--- TASK ITEM ---
Type out all the records once more, exactly.

--- Stored data entries ---
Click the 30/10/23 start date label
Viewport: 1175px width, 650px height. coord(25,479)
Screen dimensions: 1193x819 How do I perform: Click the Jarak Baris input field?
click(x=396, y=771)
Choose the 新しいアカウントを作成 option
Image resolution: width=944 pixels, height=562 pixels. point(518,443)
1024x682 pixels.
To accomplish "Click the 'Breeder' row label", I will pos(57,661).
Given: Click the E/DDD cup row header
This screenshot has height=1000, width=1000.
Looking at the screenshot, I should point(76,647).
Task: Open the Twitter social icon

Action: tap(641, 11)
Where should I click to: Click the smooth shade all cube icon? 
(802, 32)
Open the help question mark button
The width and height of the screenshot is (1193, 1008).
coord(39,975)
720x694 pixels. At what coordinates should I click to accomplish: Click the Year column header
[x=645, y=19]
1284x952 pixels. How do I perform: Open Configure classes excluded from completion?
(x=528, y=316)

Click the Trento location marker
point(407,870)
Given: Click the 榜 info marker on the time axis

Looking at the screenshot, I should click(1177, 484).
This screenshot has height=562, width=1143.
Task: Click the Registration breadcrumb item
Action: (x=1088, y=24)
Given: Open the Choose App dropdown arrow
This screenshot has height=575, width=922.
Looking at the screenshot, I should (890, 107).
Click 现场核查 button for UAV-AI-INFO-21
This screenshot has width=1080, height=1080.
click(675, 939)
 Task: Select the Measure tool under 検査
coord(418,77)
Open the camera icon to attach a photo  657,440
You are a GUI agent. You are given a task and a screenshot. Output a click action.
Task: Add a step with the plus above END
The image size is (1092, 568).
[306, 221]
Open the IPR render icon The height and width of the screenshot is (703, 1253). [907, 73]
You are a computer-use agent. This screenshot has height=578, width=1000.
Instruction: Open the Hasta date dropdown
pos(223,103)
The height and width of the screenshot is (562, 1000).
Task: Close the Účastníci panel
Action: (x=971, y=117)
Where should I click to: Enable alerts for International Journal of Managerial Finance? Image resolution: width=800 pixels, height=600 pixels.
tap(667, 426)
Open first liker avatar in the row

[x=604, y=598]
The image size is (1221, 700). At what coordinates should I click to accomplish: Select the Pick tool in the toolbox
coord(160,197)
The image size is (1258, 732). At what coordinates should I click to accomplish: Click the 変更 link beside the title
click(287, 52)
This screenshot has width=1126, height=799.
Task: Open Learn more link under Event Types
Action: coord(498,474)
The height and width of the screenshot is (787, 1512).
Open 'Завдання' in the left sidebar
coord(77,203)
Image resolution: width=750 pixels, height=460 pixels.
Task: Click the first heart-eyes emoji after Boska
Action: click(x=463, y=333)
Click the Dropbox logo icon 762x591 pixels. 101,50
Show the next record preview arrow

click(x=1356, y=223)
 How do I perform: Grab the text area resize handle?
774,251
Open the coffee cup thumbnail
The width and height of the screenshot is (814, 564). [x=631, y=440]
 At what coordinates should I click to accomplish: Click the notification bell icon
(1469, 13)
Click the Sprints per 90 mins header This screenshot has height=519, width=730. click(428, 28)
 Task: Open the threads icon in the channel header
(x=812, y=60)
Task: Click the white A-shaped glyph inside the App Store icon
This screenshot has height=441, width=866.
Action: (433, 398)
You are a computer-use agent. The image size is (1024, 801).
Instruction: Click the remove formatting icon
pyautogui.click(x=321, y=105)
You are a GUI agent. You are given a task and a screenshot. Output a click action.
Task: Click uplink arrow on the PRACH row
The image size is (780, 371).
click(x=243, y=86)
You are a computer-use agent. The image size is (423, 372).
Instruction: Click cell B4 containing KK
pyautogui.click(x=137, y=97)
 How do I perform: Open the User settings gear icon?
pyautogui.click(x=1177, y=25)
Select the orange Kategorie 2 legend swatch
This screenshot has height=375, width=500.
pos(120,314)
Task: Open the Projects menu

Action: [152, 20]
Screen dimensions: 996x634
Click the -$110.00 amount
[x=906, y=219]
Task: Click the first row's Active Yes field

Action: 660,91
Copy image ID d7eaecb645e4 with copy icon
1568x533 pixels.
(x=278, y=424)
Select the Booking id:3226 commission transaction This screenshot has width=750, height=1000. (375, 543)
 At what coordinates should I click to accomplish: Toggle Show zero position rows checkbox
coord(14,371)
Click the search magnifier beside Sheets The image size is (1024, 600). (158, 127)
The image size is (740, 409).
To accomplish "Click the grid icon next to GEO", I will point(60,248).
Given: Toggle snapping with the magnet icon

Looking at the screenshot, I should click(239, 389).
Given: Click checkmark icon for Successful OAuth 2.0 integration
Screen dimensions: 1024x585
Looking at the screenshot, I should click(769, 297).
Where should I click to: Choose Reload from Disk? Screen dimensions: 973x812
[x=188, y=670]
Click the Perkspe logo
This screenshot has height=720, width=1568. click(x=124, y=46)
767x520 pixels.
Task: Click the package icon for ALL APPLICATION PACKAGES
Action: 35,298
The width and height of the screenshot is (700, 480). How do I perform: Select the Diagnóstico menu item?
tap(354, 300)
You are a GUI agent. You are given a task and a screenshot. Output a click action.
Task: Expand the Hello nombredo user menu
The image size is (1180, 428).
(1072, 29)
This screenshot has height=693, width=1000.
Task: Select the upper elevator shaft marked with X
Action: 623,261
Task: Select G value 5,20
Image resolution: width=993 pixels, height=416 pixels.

--- RESPONSE AREA ---
Click the 30/10/23 start date label
Viewport: 1175px width, 650px height. coord(25,479)
Screen dimensions: 1193x819 How do I perform: Click the Jarak Baris input field?
click(x=396, y=771)
Choose the 新しいアカウントを作成 option
Image resolution: width=944 pixels, height=562 pixels. point(518,443)
1024x682 pixels.
To accomplish "Click the 'Breeder' row label", I will pos(57,661).
Given: Click the E/DDD cup row header
This screenshot has height=1000, width=1000.
Looking at the screenshot, I should point(76,647).
Task: Open the Twitter social icon

Action: tap(641, 11)
Where should I click to: Click the smooth shade all cube icon? 
(802, 32)
Open the help question mark button
The width and height of the screenshot is (1193, 1008).
coord(39,975)
720x694 pixels. At what coordinates should I click to accomplish: Click the Year column header
[x=645, y=19]
1284x952 pixels. How do I perform: Open Configure classes excluded from completion?
(x=528, y=316)

Click the Trento location marker
point(407,870)
Given: Click the 榜 info marker on the time axis

Looking at the screenshot, I should click(1177, 484).
This screenshot has height=562, width=1143.
Task: Click the Registration breadcrumb item
Action: (x=1088, y=24)
Given: Open the Choose App dropdown arrow
This screenshot has height=575, width=922.
Looking at the screenshot, I should (890, 107).
Click 现场核查 button for UAV-AI-INFO-21
This screenshot has width=1080, height=1080.
click(675, 939)
 Task: Select the Measure tool under 検査
coord(418,77)
Open the camera icon to attach a photo  657,440
You are a GUI agent. You are given a task and a screenshot. Output a click action.
Task: Add a step with the plus above END
The image size is (1092, 568).
[306, 221]
Open the IPR render icon The height and width of the screenshot is (703, 1253). [907, 73]
You are a computer-use agent. This screenshot has height=578, width=1000.
Instruction: Open the Hasta date dropdown
pos(223,103)
The height and width of the screenshot is (562, 1000).
Task: Close the Účastníci panel
Action: (x=971, y=117)
Where should I click to: Enable alerts for International Journal of Managerial Finance? Image resolution: width=800 pixels, height=600 pixels.
tap(667, 426)
Open first liker avatar in the row

[x=604, y=598]
The image size is (1221, 700). At what coordinates should I click to accomplish: Select the Pick tool in the toolbox
coord(160,197)
The image size is (1258, 732). At what coordinates should I click to accomplish: Click the 変更 link beside the title
click(287, 52)
This screenshot has width=1126, height=799.
Task: Open Learn more link under Event Types
Action: coord(498,474)
The height and width of the screenshot is (787, 1512).
Open 'Завдання' in the left sidebar
coord(77,203)
Image resolution: width=750 pixels, height=460 pixels.
Task: Click the first heart-eyes emoji after Boska
Action: click(x=463, y=333)
Click the Dropbox logo icon 762x591 pixels. 101,50
Show the next record preview arrow

click(x=1356, y=223)
 How do I perform: Grab the text area resize handle?
774,251
Open the coffee cup thumbnail
The width and height of the screenshot is (814, 564). [x=631, y=440]
 At what coordinates should I click to accomplish: Click the notification bell icon
(1469, 13)
Click the Sprints per 90 mins header This screenshot has height=519, width=730. click(428, 28)
 Task: Open the threads icon in the channel header
(x=812, y=60)
Task: Click the white A-shaped glyph inside the App Store icon
This screenshot has height=441, width=866.
Action: (433, 398)
You are a computer-use agent. The image size is (1024, 801).
Instruction: Click the remove formatting icon
pyautogui.click(x=321, y=105)
You are a GUI agent. You are given a task and a screenshot. Output a click action.
Task: Click uplink arrow on the PRACH row
The image size is (780, 371).
click(x=243, y=86)
You are a computer-use agent. The image size is (423, 372).
Instruction: Click cell B4 containing KK
pyautogui.click(x=137, y=97)
 How do I perform: Open the User settings gear icon?
pyautogui.click(x=1177, y=25)
Select the orange Kategorie 2 legend swatch
This screenshot has height=375, width=500.
pos(120,314)
Task: Open the Projects menu

Action: [152, 20]
Screen dimensions: 996x634
Click the -$110.00 amount
[x=906, y=219]
Task: Click the first row's Active Yes field

Action: 660,91
Copy image ID d7eaecb645e4 with copy icon
1568x533 pixels.
(x=278, y=424)
Select the Booking id:3226 commission transaction This screenshot has width=750, height=1000. (375, 543)
 At what coordinates should I click to accomplish: Toggle Show zero position rows checkbox
coord(14,371)
Click the search magnifier beside Sheets The image size is (1024, 600). (158, 127)
The image size is (740, 409).
To accomplish "Click the grid icon next to GEO", I will point(60,248).
Given: Toggle snapping with the magnet icon

Looking at the screenshot, I should click(239, 389).
Given: Click checkmark icon for Successful OAuth 2.0 integration
Screen dimensions: 1024x585
Looking at the screenshot, I should click(769, 297).
Where should I click to: Choose Reload from Disk? Screen dimensions: 973x812
[x=188, y=670]
Click the Perkspe logo
This screenshot has height=720, width=1568. click(x=124, y=46)
767x520 pixels.
Task: Click the package icon for ALL APPLICATION PACKAGES
Action: 35,298
The width and height of the screenshot is (700, 480). How do I perform: Select the Diagnóstico menu item?
tap(354, 300)
You are a GUI agent. You are given a task and a screenshot. Output a click action.
Task: Expand the Hello nombredo user menu
The image size is (1180, 428).
(1072, 29)
This screenshot has height=693, width=1000.
Task: Select the upper elevator shaft marked with X
Action: 623,261
Task: Select G value 5,20
Image resolution: width=993 pixels, height=416 pixels.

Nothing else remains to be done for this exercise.